The 4-Question Filter
Based on the paper’s findings, I built a tool called ContextOptimizer that applies a simple inclusion filter to every line in a context file:
Include a line if and only if:
1. NOT DISCOVERABLE — agent can't learn this from README, configs, or --help
2. ACTIONABLE — it tells the agent to DO something specific
3. PREVENTS SILENT FAILURE — getting it wrong causes hard-to-debug issues
4. BROADLY APPLICABLE — relevant to most tasks, not just one workflow
Everything that fails any of these four questions gets cut. The tool has three workflows: Audit (score existing files against 8 weighted anti-patterns), Optimize (rewrite files using the filter), and Generate (create minimal files from scratch for repos that don’t have one yet).
The Anti-Pattern Scoring System
The Audit workflow assigns a “bloat score” from 0-100 based on detected anti-patterns:
| Anti-Pattern | Weight | Why It Hurts |
|---|---|---|
| Codebase overview | +20 | Proven ineffective at helping navigation |
| Redundant with README/configs | +15 | Wastes tokens on discoverable info |
| Generic boilerplate | +15 | ”Write clean code” applies to every repo |
| Linter-enforced style rules | +10 | Already handled by tooling |
| Architecture descriptions | +10 | Agents discover this by reading code |
| Non-actionable statements | +10 | Agent can’t act on “designed for scale” |
| Over 500 words | +10 | Longer files = more cost, not more success |
| Marketing language | +10 | ”Best-in-class” helps nobody |
A score of 0 means perfectly minimal. Most files I’ve audited land between 40-70.

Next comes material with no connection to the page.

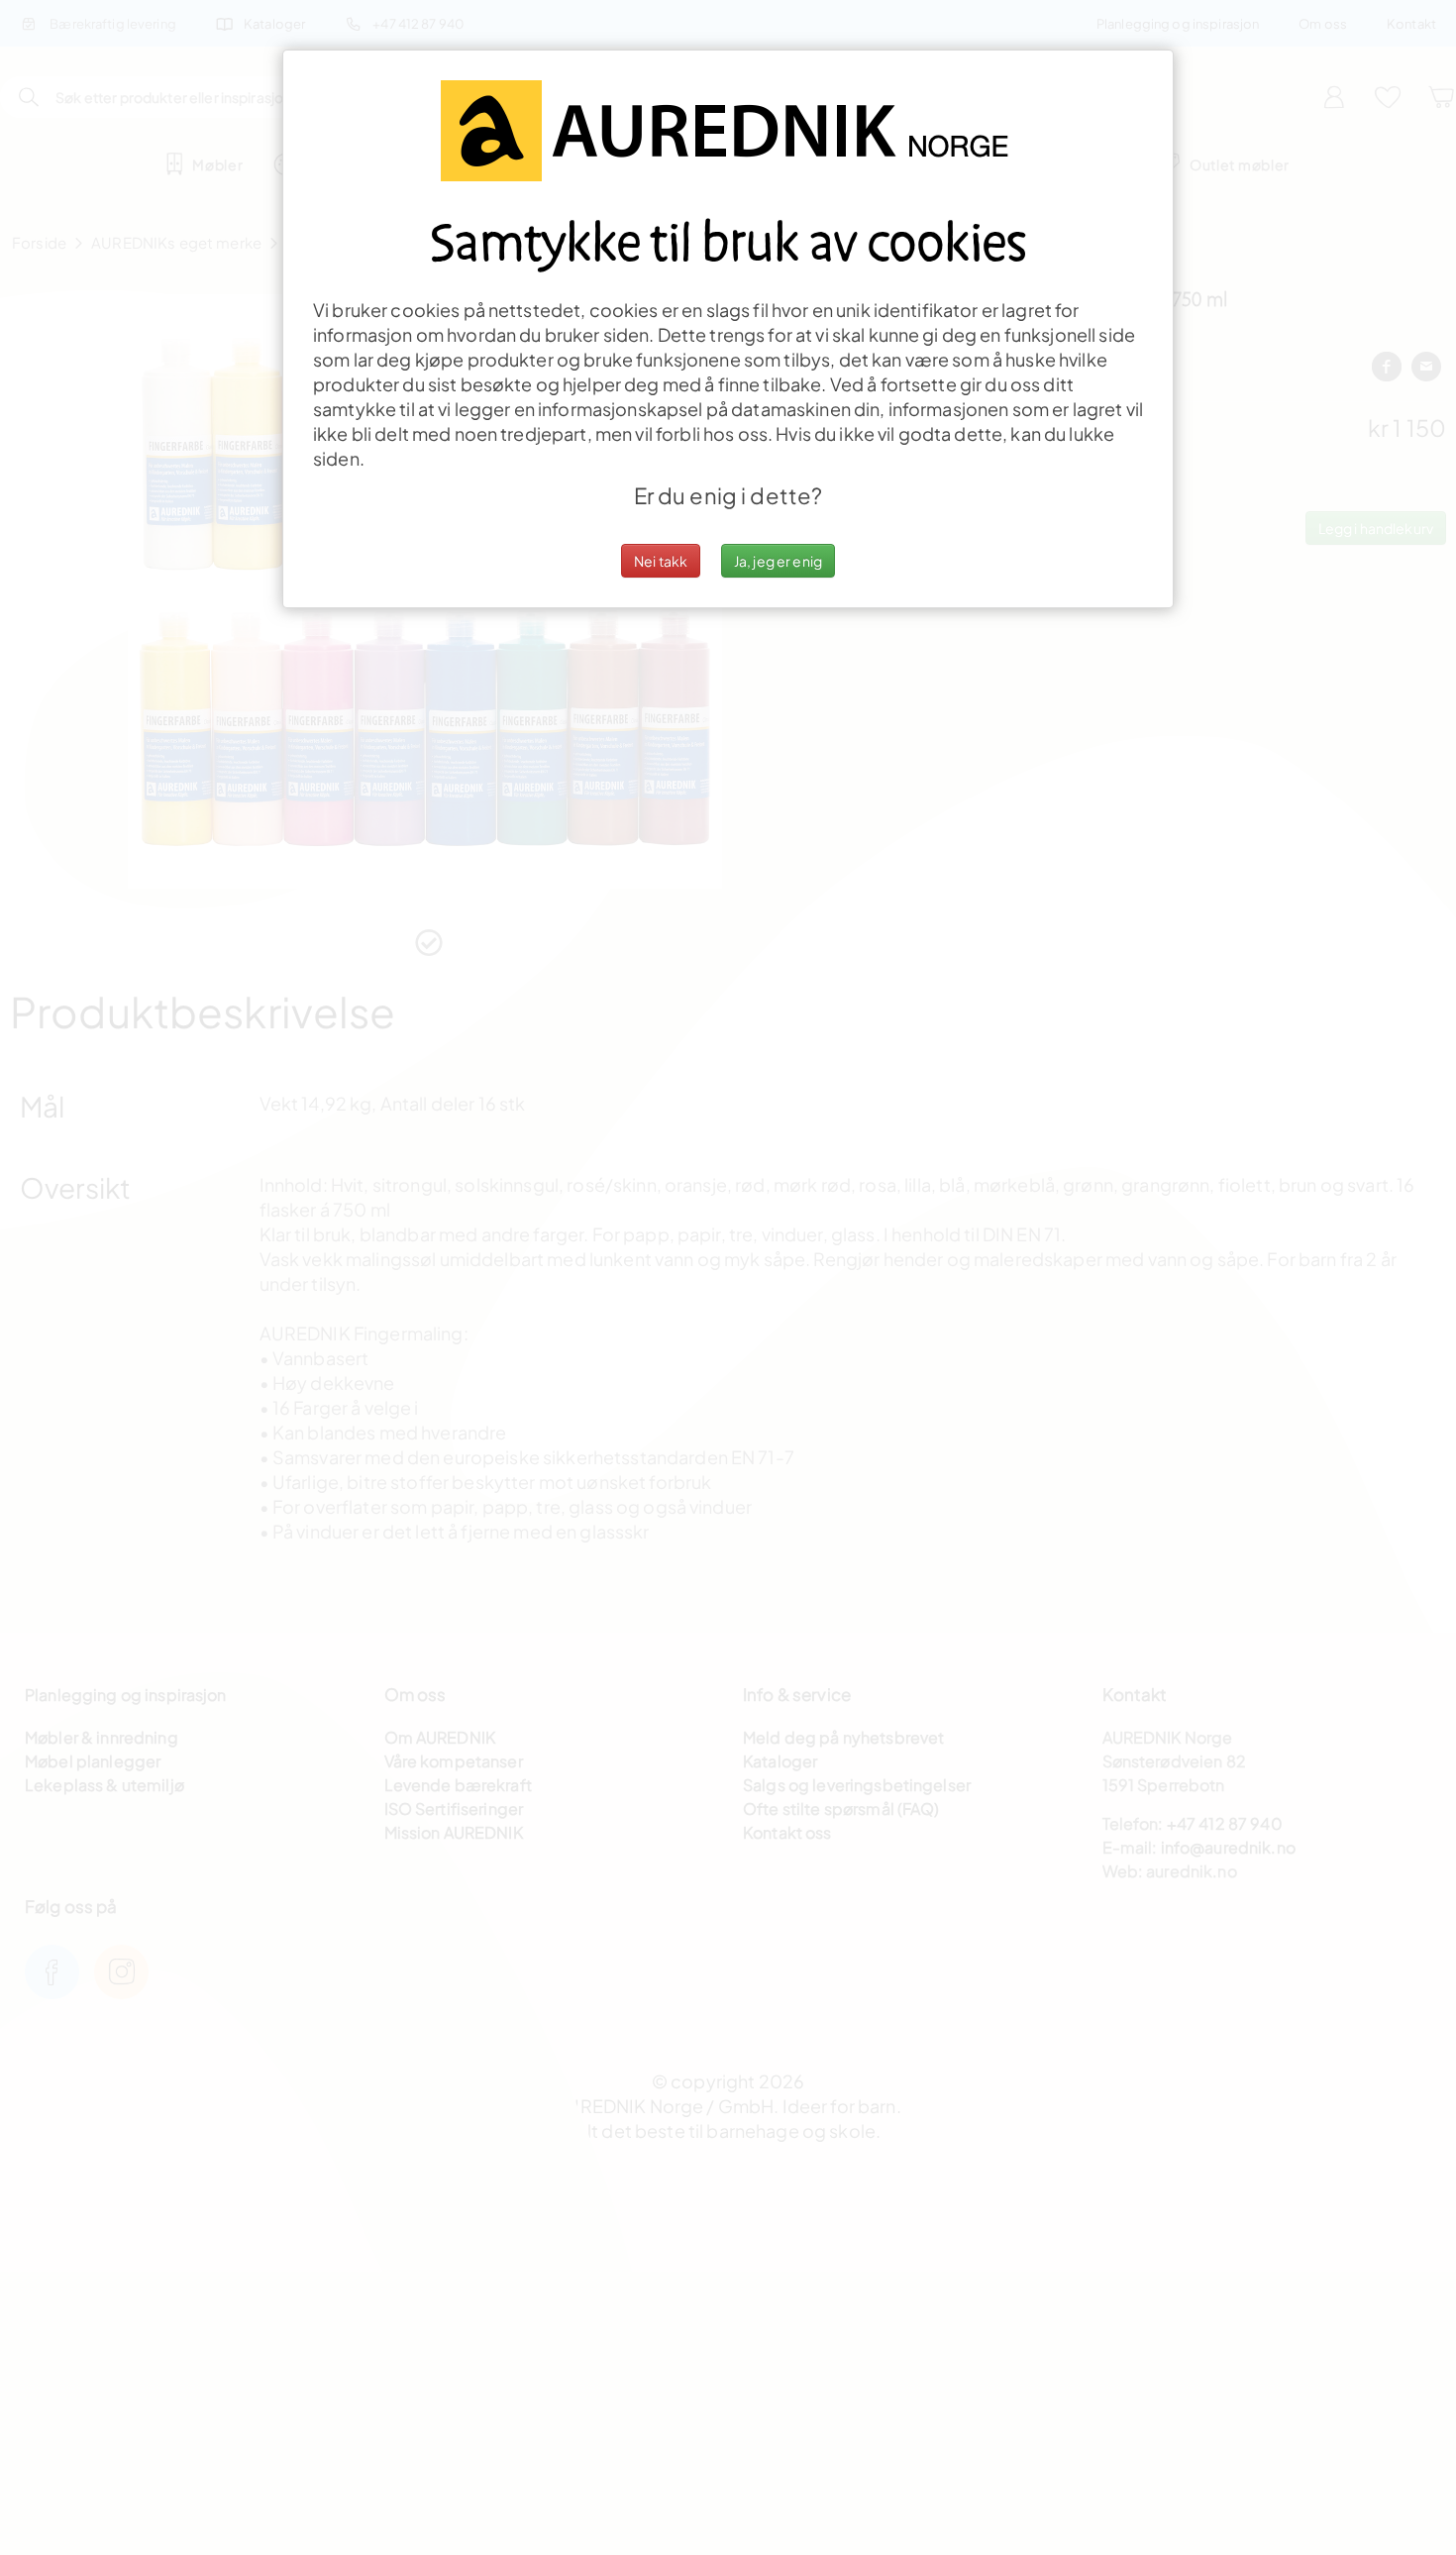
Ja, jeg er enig (778, 561)
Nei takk (660, 561)
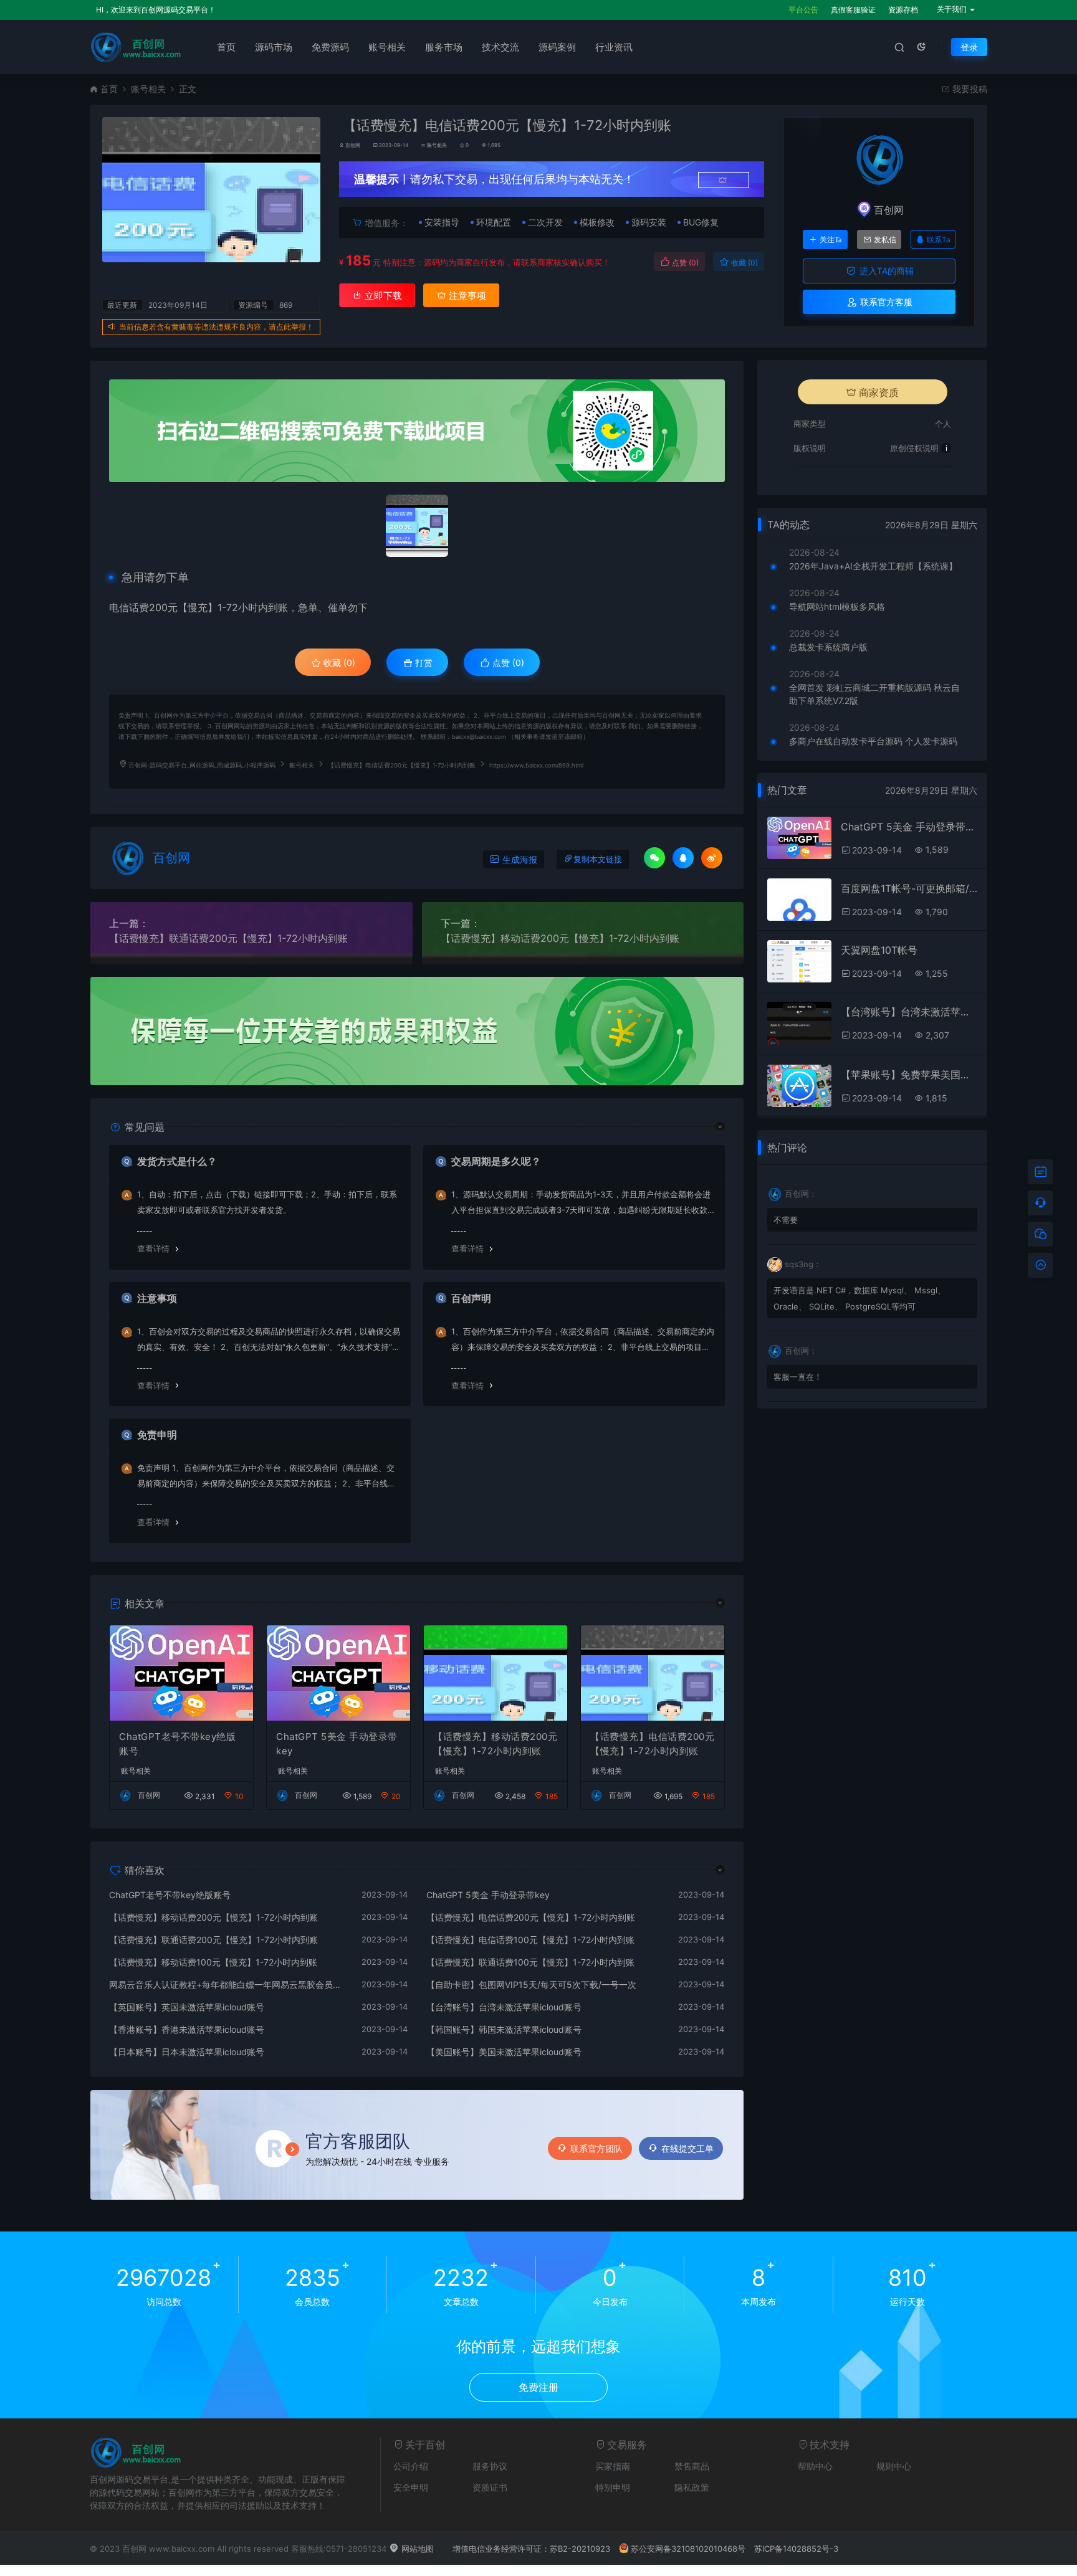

What a Good Context File Looks Like
After optimization, most context files shrink dramatically. Here’s the structure I recommend:
# Project Name
## Critical Constraints
Use bun, never npm or yarn.
Never import from @internal/* in test files — causes silent CI failures.
## Testing
Run `bun test --bail -- src/` for unit tests.
Integration tests require REDIS_URL env var.
## Conventions
API routes use kebab-case: /api/user-profiles, not /api/userProfiles.
That’s it. Under 300 words. No overview, no architecture, no style guide that your linter already enforces. Every line passes the 4-question filter.
What I Learned
Less is more, and the data proves it. Every line in your context file costs tokens and compliance overhead. The paper measured this directly — agents spend more reasoning tokens when context files are present, not because they’re solving harder problems, but because they’re working harder to follow your instructions.
The 4-question filter is universally applicable. Whether you’re writing CLAUDE.md, AGENTS.md, .cursorrules, or any other agent context file, the same principle holds: only include what can’t be discovered, what’s actionable, what prevents silent failure, and what applies broadly.
If your README already says it, your CLAUDE.md shouldn’t. The paper showed that LLM-generated context files are highly redundant with existing documentation. They only become helpful when all other docs are removed — which is never the case in a real repository. Stop duplicating information across files.
The full paper is available at arxiv.org/abs/2602.11988. I’d recommend reading it if you maintain context files in any of your repositories. The ContextOptimizer tool is available as a Claude Code skill — just say “audit my CLAUDE.md” and it’ll tell you exactly what to cut.